# Rural monopoly arguement ?!?!



## Guest (Feb 16, 2002)

I just finished reading an article from a smaller local paper in my community and it raises a question. I do not understand the rural monopoly argument people are using against the merger. I do not believe Dish current prices are based on geographic location. If you go to their website there is one price, regardless of where you live.
Other than Alaska and Hawaii, does anyone know why this is? I think the rural customers of Dish are benefiting from the competition that Dish experiences in the urban markets with cable companies. Is there an expectation or concern that this pricing model would change in the future if the merger went through? If so, it seems the concession is simple; guarantee that you will not charge rural customers at different rates than urban customers. Seems like that would actually increase the impact of competition in the rural markets.

I'm sure there are points of this im missing. This monopoly argument sounds very convincing, but just because it sounds good doesn't make it true.The fact remains that the merger will be beneficial to rural consumers. This is not my opinion - this is established fact. The merger brings locals and fast internet service to the rural customer. Without the merger, the rural customer gets to choose between 2 services which offer neither. Which way do you think they'd rather have it? DISH has already submitted to a uniform pricing commitment, which is utterly rediculous because they ALREADY HAVE UNIFORM PRICING!

Who is looking out for the rural consumer? Obviously not any opponent to the merger. I'm just rambling on here, kind of curious what other people think. I'm sure there are points I'm not seeing.


----------



## Guest (Feb 16, 2002)

Within a Big city, there is cable and DBS (even if 1 DBS provider total) so there is no monopoly, 2 choices.

But in rural areas=no cable, so if only one DBS company then 1 choice = Monopoly.

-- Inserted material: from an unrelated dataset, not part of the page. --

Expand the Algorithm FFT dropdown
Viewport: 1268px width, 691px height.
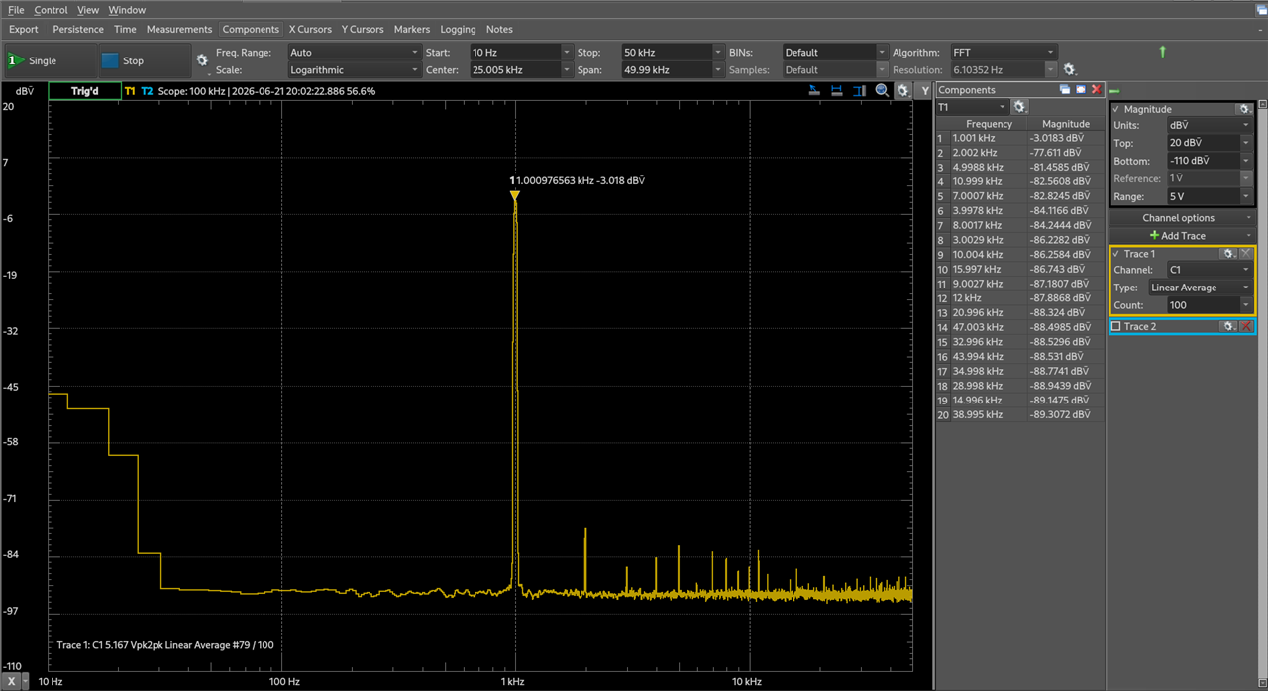tap(1004, 52)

I guess it is a matter of perspective about the monopoly. Since I live in the suburbs of Atlanta a E* and D* merger is just a lessening of choice, from 3 to 2 (ED* and Cable). So I don't see it that way. But not being in a rural area I have a different perspective.


----------



## Guest (Feb 16, 2002)

I live in the suburbs of ATL as well, and I see this as a win for the customer because of the increased services that will be possible because of all of those satellites in the sky... better pq, more HDTV (if only I had one), and yes, eventually better rates. I don't really see this as a reduction in choice because there is cable, and around here, it in and of itself isn't bad, just the rates. I would have an issue if the technical/service benefits weren't there.


----------



## Guest (Feb 17, 2002)

Since you have to go pretty far out to not get cable in Georgia, so chances are Rural has a different definition in GA than it does in Montana, etc.. The way Atlanta is growing, Greenville SC will soon be a suburb of Atlanta  

Those who live in really rural areas where there is no cable may feel different. I agree with you that the increase in services would outweigh any negatives. And the pricing in Cable included areas is the same as rural areas so the people in totally rural areas get the benefit of the competition in big cities.

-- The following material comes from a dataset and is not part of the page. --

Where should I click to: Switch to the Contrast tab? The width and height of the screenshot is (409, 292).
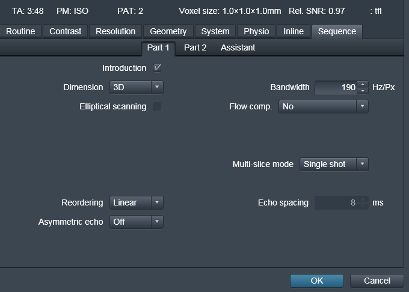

But the legal fact will always turn to there will only be one provider in the area and someone can always use that for their Monopoly argument. And one the dicussion of Monopoly is raised, the process get alot more difficult.


----------



## Guest (Feb 18, 2002)

DTV does not. NRTC members like Pegasus control rural pricing and Pegasus is claiming that thay will have exclusive rights in their territory after the merger.

Now that is far from certain. But it is clear that the merger will stifle one competitor will it be Pegasus or DISH. I dont know.


----------



## Guest (Feb 18, 2002)

Some of you have heard from DIRECTV® and/or
DISH NetworkTM about the pending merger of
EchoStar Communications into Hughes Electronics,
DIRECTV's parent corporation. Some of you have
expressed concerns about the effects of the merger.
You, as an authorized Pegasus dealer, are particularly
well-positioned if the merger is completed.
Here's why:
• Pegasus owns exclusive territorial rights
to distribute DIRECTV programming.
• Once the merger is completed, programming
in packages like DIRECTV's Total Choice® and
EchoStar's America's Top 100 can only be
distributed in Pegasus service territory by
Pegasus and through authorized Pegasus dealers.
• Existing Pegasus dealers will be authorized
to sell services of the merged entity in Pegasus
service territory and will benefit from any
enhancements to those services.
EchoStar dealers will not be able to offer a competitive DISH or DIRECTV product in Pegasus service territory.
• Despite any rumors or claims to the
contrary, it is business as usual at Pegasus.
If the merger is completed, we expect your
relationship with Pegasus to be even stronger. 


So you see at least according to these guys there will be one variable pricing by region.


----------



## Guest (Feb 18, 2002)

I can't see how they could retain previous rights when the company changes, because it will be a "new" company... and although I have no experience with these folks, I can't see how they would be allowed to utilize a different pricing structure than Dish, because it doesn't cost a single penny more to service rural customers. Are their prices higher than D*'s, assuming those are standard?


----------



## Guest (Feb 18, 2002)

It is truly bad news if Pegasus is allowed to continue to do what they are doing now. Pegasus's charges more for the same programming that regular DirecTV subs get. How much more? Three bucks more. Also, those Pegasus subs are not allowed to get into the same deals that DirecTV has for their current subs. Thus, you pay full price with Pegasus.


----------